Dr Anne Merriman
A Liverpool physician who has dedicated her career to caring for the dying in Africa has been awarded an Honorary Doctorate from Edge Hill University.
Dr Anne Merriman is world-renowned for her pioneering work and influential research into palliative care in developing countries in Africa, enhancing the treatment of the dying and working tirelessly to make morphine available to those in need.
Dr Merriman is responsible for the ‘Merriman Model’ – a palliative care programme devised during her work in the Nairobi Hospice in Kenya. It was here that she witnessed terrible suffering of terminally-ill cancer patients without access to proper oncology treatment or pain relief. Using Uganda as a pilot, she rolled out the model to health services in several other African countries, ultimately creating the affordable and accessible cancer treatment that was made available on the continent during the 1990s.

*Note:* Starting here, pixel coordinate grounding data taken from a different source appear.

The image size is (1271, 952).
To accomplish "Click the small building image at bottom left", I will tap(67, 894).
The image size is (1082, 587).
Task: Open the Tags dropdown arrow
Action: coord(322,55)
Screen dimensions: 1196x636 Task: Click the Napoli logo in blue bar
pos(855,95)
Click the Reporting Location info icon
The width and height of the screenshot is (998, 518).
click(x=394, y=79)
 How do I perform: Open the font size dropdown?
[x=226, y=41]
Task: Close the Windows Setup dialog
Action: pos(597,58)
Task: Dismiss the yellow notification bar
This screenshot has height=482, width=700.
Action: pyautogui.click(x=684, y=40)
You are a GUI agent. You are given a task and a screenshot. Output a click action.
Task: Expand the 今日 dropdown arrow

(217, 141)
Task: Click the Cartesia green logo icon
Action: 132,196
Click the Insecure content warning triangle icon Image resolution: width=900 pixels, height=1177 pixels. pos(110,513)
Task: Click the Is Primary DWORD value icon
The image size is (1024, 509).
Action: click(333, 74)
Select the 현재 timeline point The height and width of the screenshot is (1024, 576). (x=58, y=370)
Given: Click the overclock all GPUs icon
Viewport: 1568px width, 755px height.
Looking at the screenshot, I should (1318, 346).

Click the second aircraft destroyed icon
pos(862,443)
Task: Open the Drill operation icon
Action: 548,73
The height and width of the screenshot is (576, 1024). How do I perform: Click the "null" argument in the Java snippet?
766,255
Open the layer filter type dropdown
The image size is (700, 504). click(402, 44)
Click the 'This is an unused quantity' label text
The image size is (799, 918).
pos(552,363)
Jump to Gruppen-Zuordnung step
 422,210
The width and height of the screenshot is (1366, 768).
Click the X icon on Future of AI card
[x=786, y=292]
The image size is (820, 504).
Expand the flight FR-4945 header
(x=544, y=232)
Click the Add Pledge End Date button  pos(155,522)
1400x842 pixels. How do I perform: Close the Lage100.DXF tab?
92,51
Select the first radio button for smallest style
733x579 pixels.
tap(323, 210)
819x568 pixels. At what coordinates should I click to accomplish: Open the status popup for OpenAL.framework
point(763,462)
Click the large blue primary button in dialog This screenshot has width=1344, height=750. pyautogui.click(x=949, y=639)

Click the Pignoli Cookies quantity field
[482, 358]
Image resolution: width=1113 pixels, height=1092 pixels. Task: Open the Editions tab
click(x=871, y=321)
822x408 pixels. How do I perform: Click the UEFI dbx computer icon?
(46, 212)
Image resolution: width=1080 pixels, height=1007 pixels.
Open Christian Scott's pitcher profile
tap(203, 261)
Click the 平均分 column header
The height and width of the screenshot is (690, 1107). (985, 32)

Born and raised in Liverpool, Dr Merriman graduated from National University of Ireland, UCD in 1963. She went straight to Nigeria where she worked in hospitals, specialising in surgery, obstetrics, paediatrics and medicine between 1964 and 1973. She returned to Liverpool and trained as a Consultant Physician in Geriatric Medicine. In 1976, she became the Head of Geriatric Medicine at Whiston Hospital, where she saw the great need for a palliative care model based on the work of Dame Cicely Saunders, the founder of the modern Hospice movement.
Her interest in palliative medicine was nurtured during a seven-year stint in the Far East, where she was an associate professor at a hospital in Penang, Malaysia and went on to found the Hospice Care Movement in Singapore, where her work, once again, shaped the development of palliative care in the region.
Dr Anne is now the Director of Policy and International Programmes for Hospice Africa, a charity that promotes affordable service, education, research and the ethos of love and care for patients and families at the end of their life. She has collaborated with the University’s Professor Barbara Jack on several research programmes around the care of the dying and now has hospice programmes running in Malawi, Nigeria, Cameroon, Sierra Leone and Ethiopia.
Speaking on receiving the honorary award, Dr Anne Merriman said: “It is a great privilege to be honoured with a doctorate from Edge Hill University, particularly so close to Liverpool where I was born. It has been a fantastic experience collaborating with Professor Barbara Jack, who has enhanced Hospice Africa’s work with patients and families through her research findings. Such collaboration is key to spreading the message that care is possible even in some of the economically-challenged countries in the world.”